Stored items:

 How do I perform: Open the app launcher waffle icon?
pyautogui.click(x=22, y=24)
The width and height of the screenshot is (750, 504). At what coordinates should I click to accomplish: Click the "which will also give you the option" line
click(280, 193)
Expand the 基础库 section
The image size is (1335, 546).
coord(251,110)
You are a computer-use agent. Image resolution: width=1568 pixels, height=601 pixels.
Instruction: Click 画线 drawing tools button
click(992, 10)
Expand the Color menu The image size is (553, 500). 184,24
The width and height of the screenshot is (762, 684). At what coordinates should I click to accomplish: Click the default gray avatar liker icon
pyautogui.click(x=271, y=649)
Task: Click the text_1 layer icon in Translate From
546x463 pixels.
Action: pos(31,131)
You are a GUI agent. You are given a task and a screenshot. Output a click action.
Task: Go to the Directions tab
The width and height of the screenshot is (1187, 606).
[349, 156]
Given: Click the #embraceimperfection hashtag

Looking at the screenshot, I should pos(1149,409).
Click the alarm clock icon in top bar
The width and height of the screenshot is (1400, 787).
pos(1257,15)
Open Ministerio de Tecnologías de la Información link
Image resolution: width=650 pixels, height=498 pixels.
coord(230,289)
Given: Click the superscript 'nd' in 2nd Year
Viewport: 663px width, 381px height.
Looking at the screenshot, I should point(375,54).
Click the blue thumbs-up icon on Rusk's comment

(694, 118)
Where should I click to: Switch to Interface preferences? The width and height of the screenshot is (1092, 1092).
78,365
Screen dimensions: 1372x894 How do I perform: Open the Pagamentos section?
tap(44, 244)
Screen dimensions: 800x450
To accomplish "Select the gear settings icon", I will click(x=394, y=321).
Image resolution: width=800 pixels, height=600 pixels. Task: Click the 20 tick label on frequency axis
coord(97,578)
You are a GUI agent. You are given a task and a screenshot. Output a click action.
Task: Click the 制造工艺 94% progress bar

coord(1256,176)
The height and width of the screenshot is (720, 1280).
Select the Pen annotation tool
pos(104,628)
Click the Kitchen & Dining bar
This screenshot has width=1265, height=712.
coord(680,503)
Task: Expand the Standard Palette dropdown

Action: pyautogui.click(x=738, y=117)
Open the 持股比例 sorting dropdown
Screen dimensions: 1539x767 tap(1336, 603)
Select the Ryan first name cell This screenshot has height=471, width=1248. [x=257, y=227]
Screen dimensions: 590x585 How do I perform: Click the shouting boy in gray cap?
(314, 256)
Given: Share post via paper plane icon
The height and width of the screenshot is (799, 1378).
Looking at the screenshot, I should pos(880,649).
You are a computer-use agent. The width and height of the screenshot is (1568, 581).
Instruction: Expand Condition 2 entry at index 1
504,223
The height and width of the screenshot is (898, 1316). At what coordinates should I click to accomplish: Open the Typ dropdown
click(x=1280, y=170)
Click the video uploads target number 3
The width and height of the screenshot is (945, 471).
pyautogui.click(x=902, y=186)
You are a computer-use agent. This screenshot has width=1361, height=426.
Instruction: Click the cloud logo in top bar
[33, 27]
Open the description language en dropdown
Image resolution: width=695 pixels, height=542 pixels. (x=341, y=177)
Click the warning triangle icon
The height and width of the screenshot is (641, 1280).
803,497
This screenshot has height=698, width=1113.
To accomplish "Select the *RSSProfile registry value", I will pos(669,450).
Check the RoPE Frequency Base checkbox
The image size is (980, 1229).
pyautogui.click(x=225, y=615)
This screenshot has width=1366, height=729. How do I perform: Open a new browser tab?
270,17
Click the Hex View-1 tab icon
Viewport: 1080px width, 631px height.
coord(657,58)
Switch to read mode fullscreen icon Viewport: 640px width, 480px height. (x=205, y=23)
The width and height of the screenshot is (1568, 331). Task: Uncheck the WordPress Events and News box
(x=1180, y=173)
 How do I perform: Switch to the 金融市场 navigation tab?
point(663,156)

WORK ITEM:
Every record needs to be written out again, exactly as it was given.

OUTPUT FOR THIS TASK:
 How do I perform: Open the app launcher waffle icon?
pyautogui.click(x=22, y=24)
The width and height of the screenshot is (750, 504). At what coordinates should I click to accomplish: Click the "which will also give you the option" line
click(280, 193)
Expand the 基础库 section
The image size is (1335, 546).
coord(251,110)
You are a computer-use agent. Image resolution: width=1568 pixels, height=601 pixels.
Instruction: Click 画线 drawing tools button
click(992, 10)
Expand the Color menu The image size is (553, 500). 184,24
The width and height of the screenshot is (762, 684). At what coordinates should I click to accomplish: Click the default gray avatar liker icon
pyautogui.click(x=271, y=649)
Task: Click the text_1 layer icon in Translate From
546x463 pixels.
Action: pos(31,131)
You are a GUI agent. You are given a task and a screenshot. Output a click action.
Task: Go to the Directions tab
The width and height of the screenshot is (1187, 606).
[349, 156]
Given: Click the #embraceimperfection hashtag

Looking at the screenshot, I should pos(1149,409).
Click the alarm clock icon in top bar
The width and height of the screenshot is (1400, 787).
pos(1257,15)
Open Ministerio de Tecnologías de la Información link
Image resolution: width=650 pixels, height=498 pixels.
coord(230,289)
Given: Click the superscript 'nd' in 2nd Year
Viewport: 663px width, 381px height.
Looking at the screenshot, I should point(375,54).
Click the blue thumbs-up icon on Rusk's comment

(694, 118)
Where should I click to: Switch to Interface preferences? The width and height of the screenshot is (1092, 1092).
78,365
Screen dimensions: 1372x894 How do I perform: Open the Pagamentos section?
tap(44, 244)
Screen dimensions: 800x450
To accomplish "Select the gear settings icon", I will click(x=394, y=321).
Image resolution: width=800 pixels, height=600 pixels. Task: Click the 20 tick label on frequency axis
coord(97,578)
You are a GUI agent. You are given a task and a screenshot. Output a click action.
Task: Click the 制造工艺 94% progress bar

coord(1256,176)
The height and width of the screenshot is (720, 1280).
Select the Pen annotation tool
pos(104,628)
Click the Kitchen & Dining bar
This screenshot has width=1265, height=712.
coord(680,503)
Task: Expand the Standard Palette dropdown

Action: pyautogui.click(x=738, y=117)
Open the 持股比例 sorting dropdown
Screen dimensions: 1539x767 tap(1336, 603)
Select the Ryan first name cell This screenshot has height=471, width=1248. [x=257, y=227]
Screen dimensions: 590x585 How do I perform: Click the shouting boy in gray cap?
(314, 256)
Given: Share post via paper plane icon
The height and width of the screenshot is (799, 1378).
Looking at the screenshot, I should pos(880,649).
You are a computer-use agent. The width and height of the screenshot is (1568, 581).
Instruction: Expand Condition 2 entry at index 1
504,223
The height and width of the screenshot is (898, 1316). At what coordinates should I click to accomplish: Open the Typ dropdown
click(x=1280, y=170)
Click the video uploads target number 3
The width and height of the screenshot is (945, 471).
pyautogui.click(x=902, y=186)
You are a computer-use agent. This screenshot has width=1361, height=426.
Instruction: Click the cloud logo in top bar
[33, 27]
Open the description language en dropdown
Image resolution: width=695 pixels, height=542 pixels. (x=341, y=177)
Click the warning triangle icon
The height and width of the screenshot is (641, 1280).
803,497
This screenshot has height=698, width=1113.
To accomplish "Select the *RSSProfile registry value", I will pos(669,450).
Check the RoPE Frequency Base checkbox
The image size is (980, 1229).
pyautogui.click(x=225, y=615)
This screenshot has width=1366, height=729. How do I perform: Open a new browser tab?
270,17
Click the Hex View-1 tab icon
Viewport: 1080px width, 631px height.
coord(657,58)
Switch to read mode fullscreen icon Viewport: 640px width, 480px height. (x=205, y=23)
The width and height of the screenshot is (1568, 331). Task: Uncheck the WordPress Events and News box
(x=1180, y=173)
 How do I perform: Switch to the 金融市场 navigation tab?
point(663,156)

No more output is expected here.